» YOUR GOAL: Please reproduce the following material line for line, with no changes.

Records from a data source
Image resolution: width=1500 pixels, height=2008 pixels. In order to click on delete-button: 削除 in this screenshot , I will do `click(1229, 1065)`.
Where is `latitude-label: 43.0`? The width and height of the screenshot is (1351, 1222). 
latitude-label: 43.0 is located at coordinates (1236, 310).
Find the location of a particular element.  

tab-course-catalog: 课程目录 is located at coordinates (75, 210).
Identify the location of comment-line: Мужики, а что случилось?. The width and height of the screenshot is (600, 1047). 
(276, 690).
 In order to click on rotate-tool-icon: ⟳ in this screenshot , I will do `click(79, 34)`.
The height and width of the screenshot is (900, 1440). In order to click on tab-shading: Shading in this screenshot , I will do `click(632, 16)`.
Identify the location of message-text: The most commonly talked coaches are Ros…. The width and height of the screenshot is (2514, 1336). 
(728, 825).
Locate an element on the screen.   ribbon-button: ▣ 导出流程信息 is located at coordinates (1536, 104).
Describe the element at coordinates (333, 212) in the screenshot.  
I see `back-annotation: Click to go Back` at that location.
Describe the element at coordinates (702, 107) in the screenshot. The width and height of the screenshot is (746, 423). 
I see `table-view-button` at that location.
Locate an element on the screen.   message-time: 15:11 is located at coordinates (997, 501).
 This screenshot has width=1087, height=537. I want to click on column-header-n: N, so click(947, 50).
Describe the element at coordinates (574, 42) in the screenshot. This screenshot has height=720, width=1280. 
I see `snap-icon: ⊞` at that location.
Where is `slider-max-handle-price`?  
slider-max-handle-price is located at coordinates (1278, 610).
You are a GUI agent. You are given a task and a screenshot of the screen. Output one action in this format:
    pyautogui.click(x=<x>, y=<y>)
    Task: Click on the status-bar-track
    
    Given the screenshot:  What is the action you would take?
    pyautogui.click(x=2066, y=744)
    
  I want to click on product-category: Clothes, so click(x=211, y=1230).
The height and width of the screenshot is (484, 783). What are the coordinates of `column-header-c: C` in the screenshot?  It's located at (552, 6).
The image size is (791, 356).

» SOLUTION TO THE PROBLEM:
Image resolution: width=1500 pixels, height=2008 pixels. In order to click on delete-button: 削除 in this screenshot , I will do `click(1229, 1065)`.
Where is `latitude-label: 43.0`? The width and height of the screenshot is (1351, 1222). 
latitude-label: 43.0 is located at coordinates (1236, 310).
Find the location of a particular element.  

tab-course-catalog: 课程目录 is located at coordinates (75, 210).
Identify the location of comment-line: Мужики, а что случилось?. The width and height of the screenshot is (600, 1047). 
(276, 690).
 In order to click on rotate-tool-icon: ⟳ in this screenshot , I will do `click(79, 34)`.
The height and width of the screenshot is (900, 1440). In order to click on tab-shading: Shading in this screenshot , I will do `click(632, 16)`.
Identify the location of message-text: The most commonly talked coaches are Ros…. The width and height of the screenshot is (2514, 1336). 
(728, 825).
Locate an element on the screen.   ribbon-button: ▣ 导出流程信息 is located at coordinates (1536, 104).
Describe the element at coordinates (333, 212) in the screenshot.  
I see `back-annotation: Click to go Back` at that location.
Describe the element at coordinates (702, 107) in the screenshot. The width and height of the screenshot is (746, 423). 
I see `table-view-button` at that location.
Locate an element on the screen.   message-time: 15:11 is located at coordinates (997, 501).
 This screenshot has width=1087, height=537. I want to click on column-header-n: N, so click(947, 50).
Describe the element at coordinates (574, 42) in the screenshot. This screenshot has height=720, width=1280. 
I see `snap-icon: ⊞` at that location.
Where is `slider-max-handle-price`?  
slider-max-handle-price is located at coordinates (1278, 610).
You are a GUI agent. You are given a task and a screenshot of the screen. Output one action in this format:
    pyautogui.click(x=<x>, y=<y>)
    Task: Click on the status-bar-track
    
    Given the screenshot:  What is the action you would take?
    pyautogui.click(x=2066, y=744)
    
  I want to click on product-category: Clothes, so click(x=211, y=1230).
The height and width of the screenshot is (484, 783). What are the coordinates of `column-header-c: C` in the screenshot?  It's located at (552, 6).
The image size is (791, 356).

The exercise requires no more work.